1. The gas condenser comprises an upper cavity (LNQ-SQ), a lower cavity (LNQ-XQ), a condenser air inlet pipe (LNQ-JG), an air outlet pipe (LNQ-PQG), a heat exchanger, a balance air pipe (LNQ-QG2), a second separation valve (FLF2), a water outlet pipe (LNQ-PSG) and an exhaust pump (B2);

in the second separation valve (FLF2) of the gas condenser: the lower end of the conical cavity (FLF-ZXQ) is connected with the highest point of the water outlet pipe (FLF-CSG);

in the second separation valve (FLF2) of the gas condenser: the diameter of the heavy ball (FLF-ZQ) is smaller than the large end of the conical cavity (FLF-ZXQ), and the diameter of the heavy ball (FLF-ZQ) is larger than the small end of the conical cavity (FLF-ZXQ);

in the heat exchange tube (LNQ-HG) of the gas condenser: a second tube (LNQ-HG-2)) lying in an axis-vertical manner;

in the heat exchange tube (LNQ-HG) of the gas condenser: a second tube (LNQ-HG-2)) having a lower end open to the outside;

in the gas condenser: the horizontal positions of the openings of the lower ends of the second tubes (LNQ-HG-2)) and the openings of the lower ends of the sixth tubes (LNQ-HG-6) of all the heat exchange tubes (LNQ-HG) of the heat exchanger are lower than the upper end of the conical chamber (FLF-ZXQ) of the second separation valve (FLF 2);

in the gas condenser: the openings of the lower ends of the second tubes (LNQ-HG-2)) and the lower ends of the sixth tubes (LNQ-HG-6) of all heat exchange tubes (LNQ-HG) of the heat exchanger are in the lower chamber (LNQ-XQ);

in the gas condenser: an opening at the lower end of the second tube (LNQ-HG-2)) of all heat exchange tubes (LNQ-HG) of the heat exchanger and a sixth tube (LNQ-HG-6)

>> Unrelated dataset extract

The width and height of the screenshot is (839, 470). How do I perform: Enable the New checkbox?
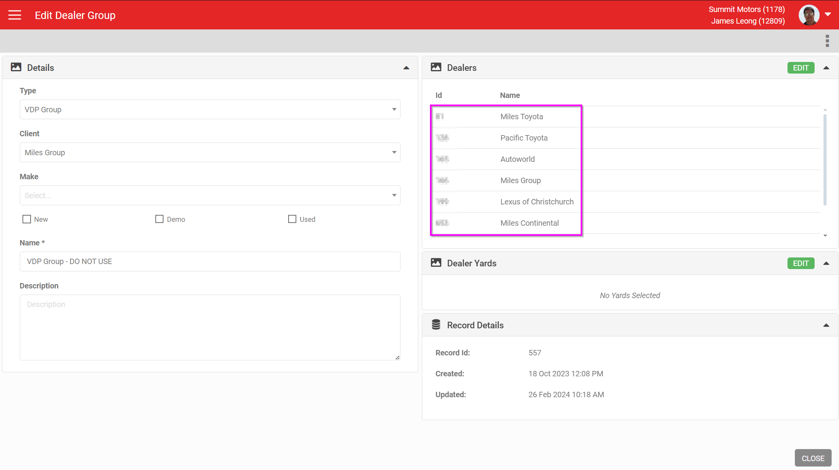(27, 219)
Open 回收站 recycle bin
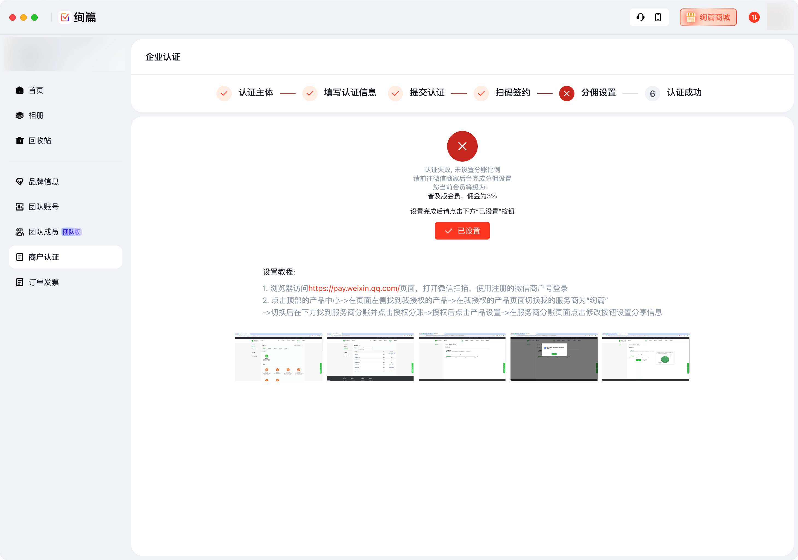The image size is (798, 560). pos(40,141)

In the gas condenser: an air inlet of an exhaust pump (B2) is communicated with a seventh pipe (LNQ-HG-7) of the leftmost heat exchange pipe (LNQ-HG), an air outlet of the exhaust pump (B2) is communicated with an air inlet of an exhaust pipe (LNQ-PQG), an air inlet pipe (LNQ-JG) of a condenser is communicated with a first pipe (LNQ-HG-1) of the rightmost heat exchange pipe (LNQ-HG), the gas passes through a heat exchanger and is cooled, water droplets contained in the gas are condensed into water drops, the water drops fall into a lower cavity (LNQ-XQ), and after the water in the lower cavity (LNQ-XQ) reaches a certain water level, a part of the water drops are discharged and retained through a second separation valve (FLF2) to remove the water components contained in the gas;

the upper cavity (LNQ-SQ) is a square cavity.

2. A gas condenser as claimed in claim 1, wherein: the upper chamber (LNQ-SQ) has a temperature sensor therein.

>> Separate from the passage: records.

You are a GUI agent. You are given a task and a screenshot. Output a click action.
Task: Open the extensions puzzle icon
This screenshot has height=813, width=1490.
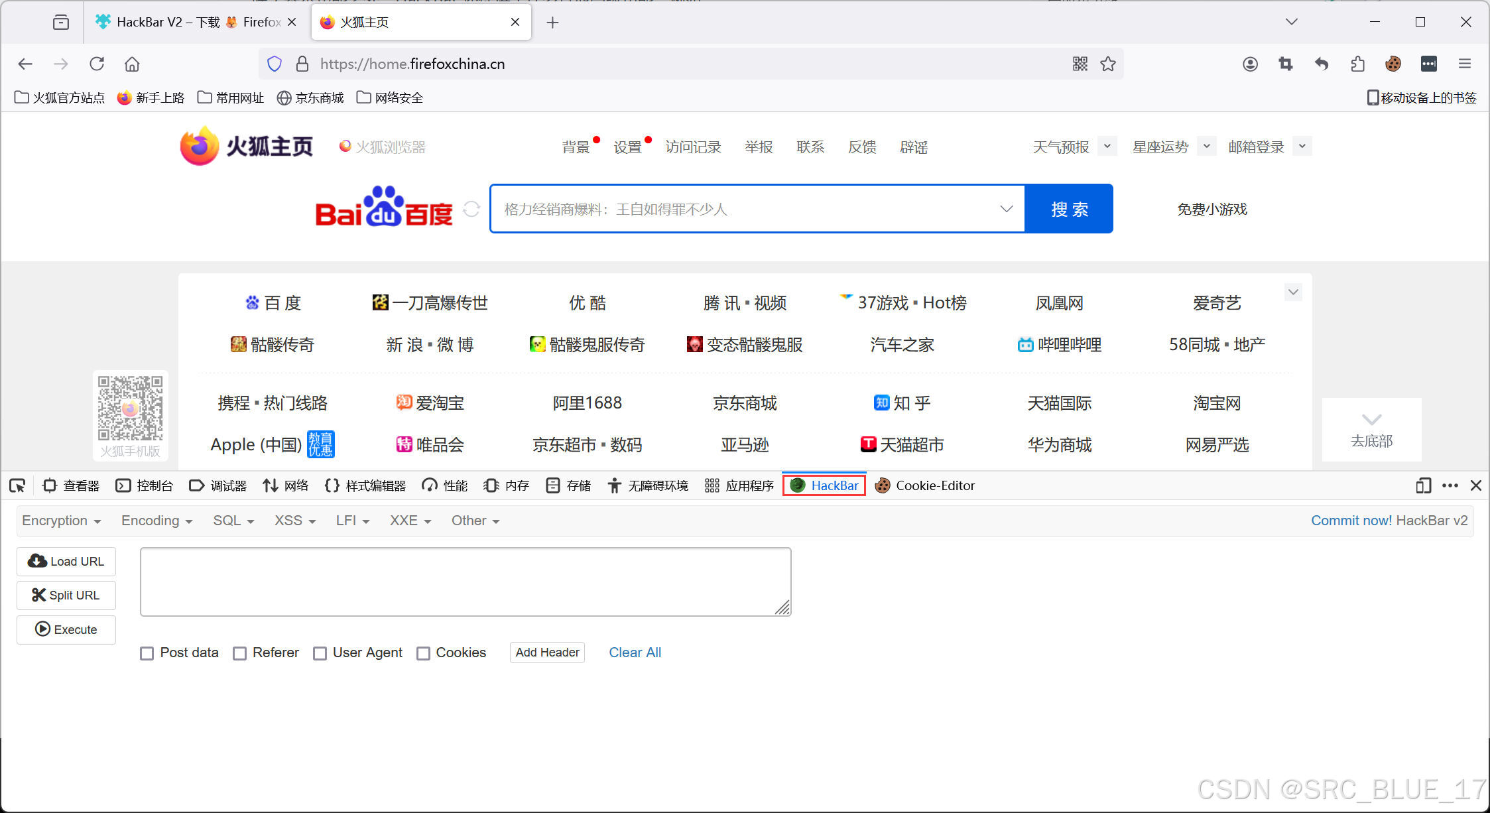tap(1357, 64)
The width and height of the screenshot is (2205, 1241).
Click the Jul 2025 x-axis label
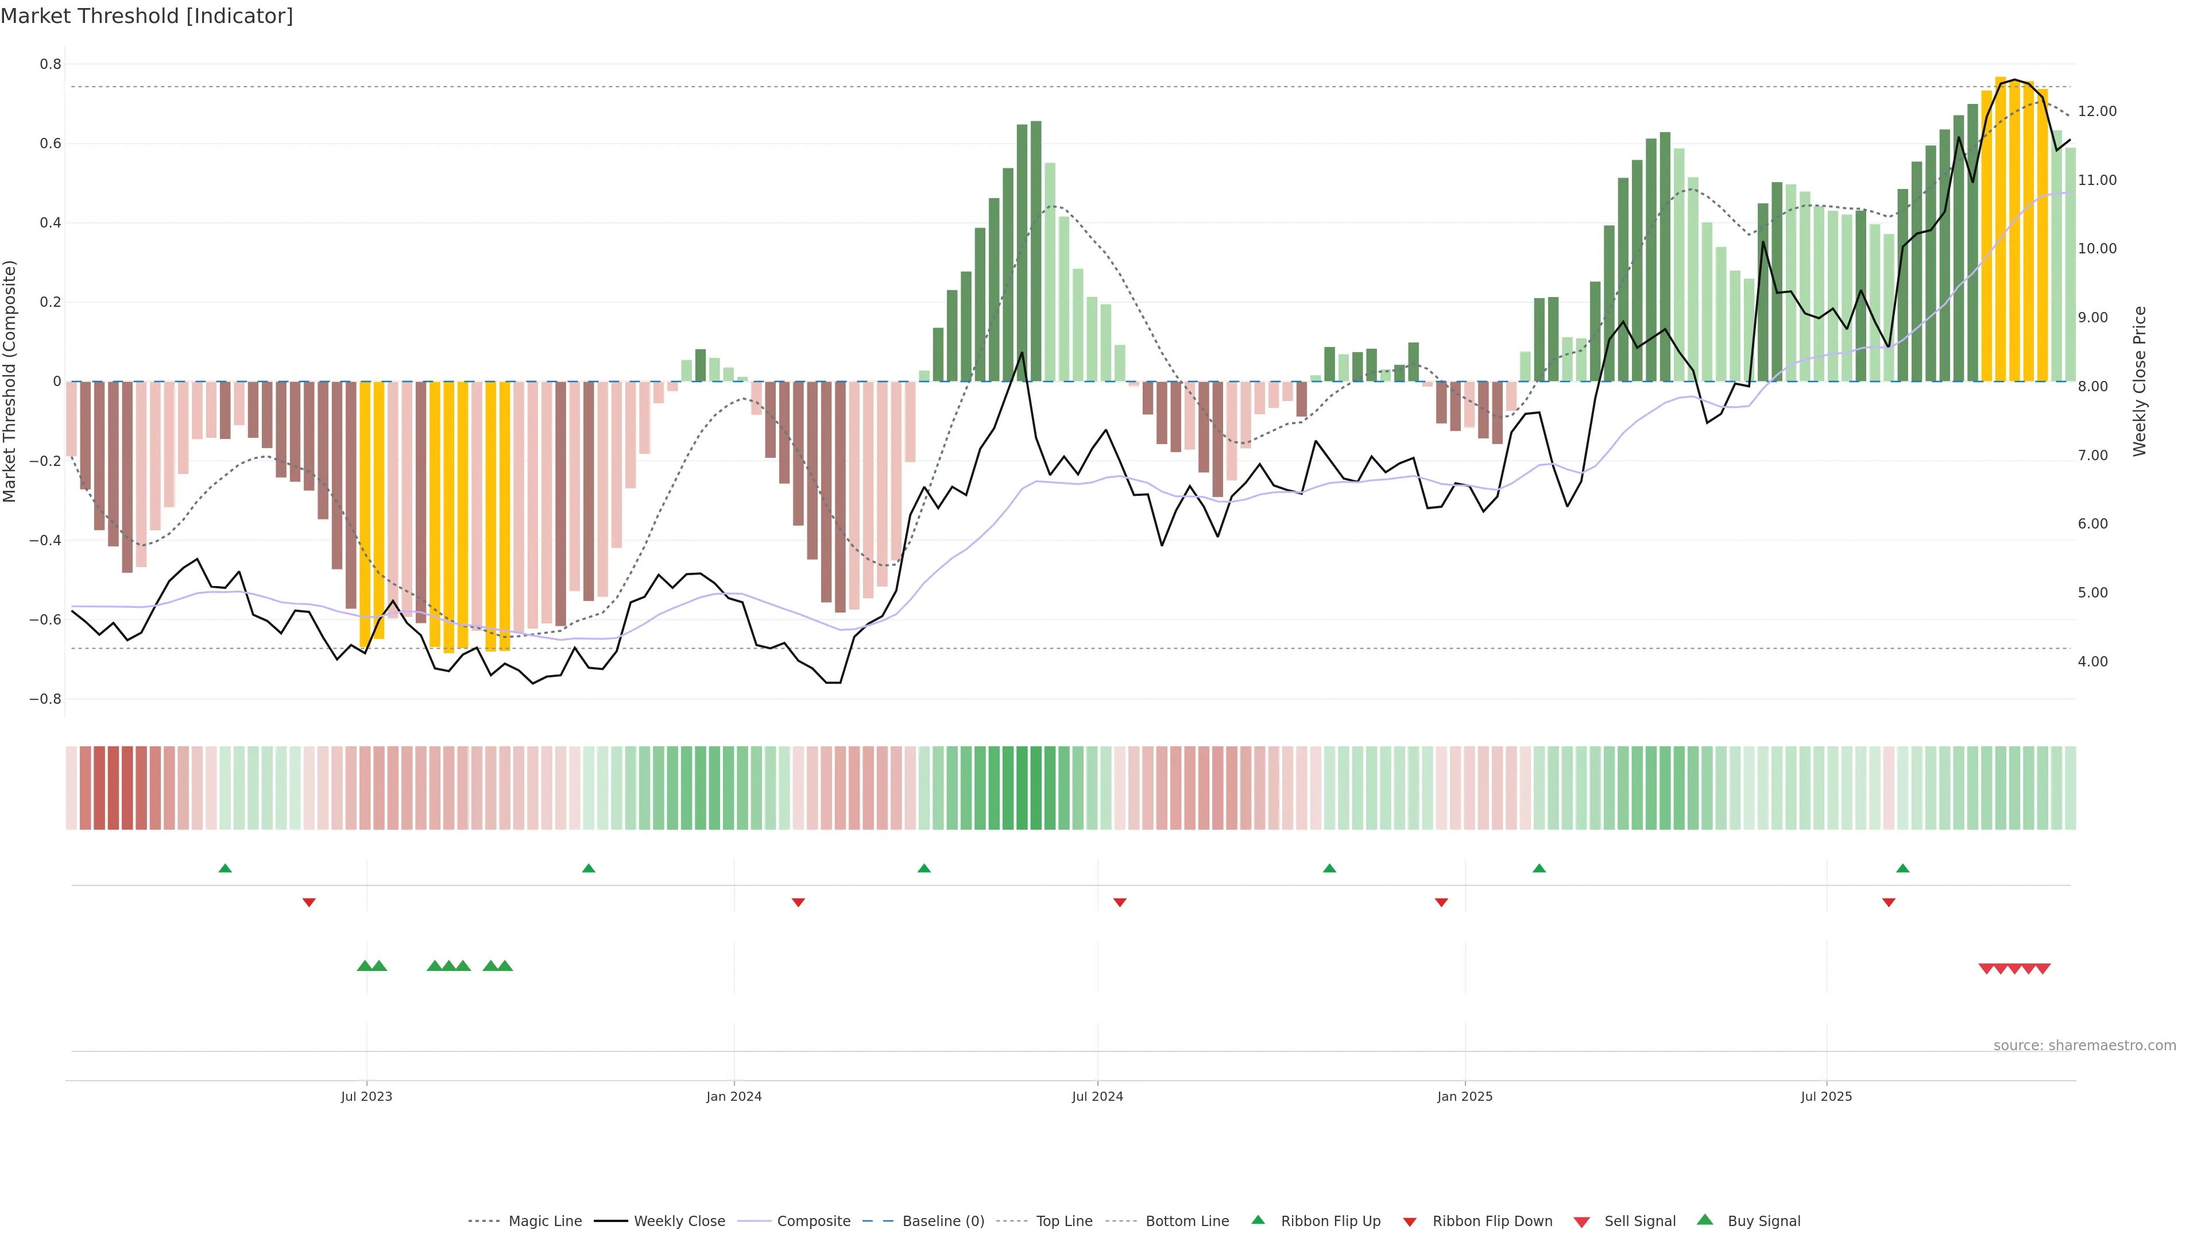pyautogui.click(x=1826, y=1096)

3. A gas condenser as claimed in claim 1, wherein: the lower cavity (LNQ-XQ) has a temperature sensor therein.

4. A gas condenser as claimed in claim 1, wherein: the exhaust pipes (LNQ-PQG) are made of metal.

5. A gas condenser as claimed in claim 1, wherein: the exhaust pipes (LNQ-PQG) are made of plastic.

6. A gas condenser as claimed in claim 1, wherein: the material of the balance air pipe (LNQ-QG2) is plastic.

7. A gas condenser as claimed in claim 1, wherein: the balance air pipe (LNQ-QG2) is made of metal.

8. Environmental protection air dust collector, its characterized in that: having a gas condenser as claimed in claim 1.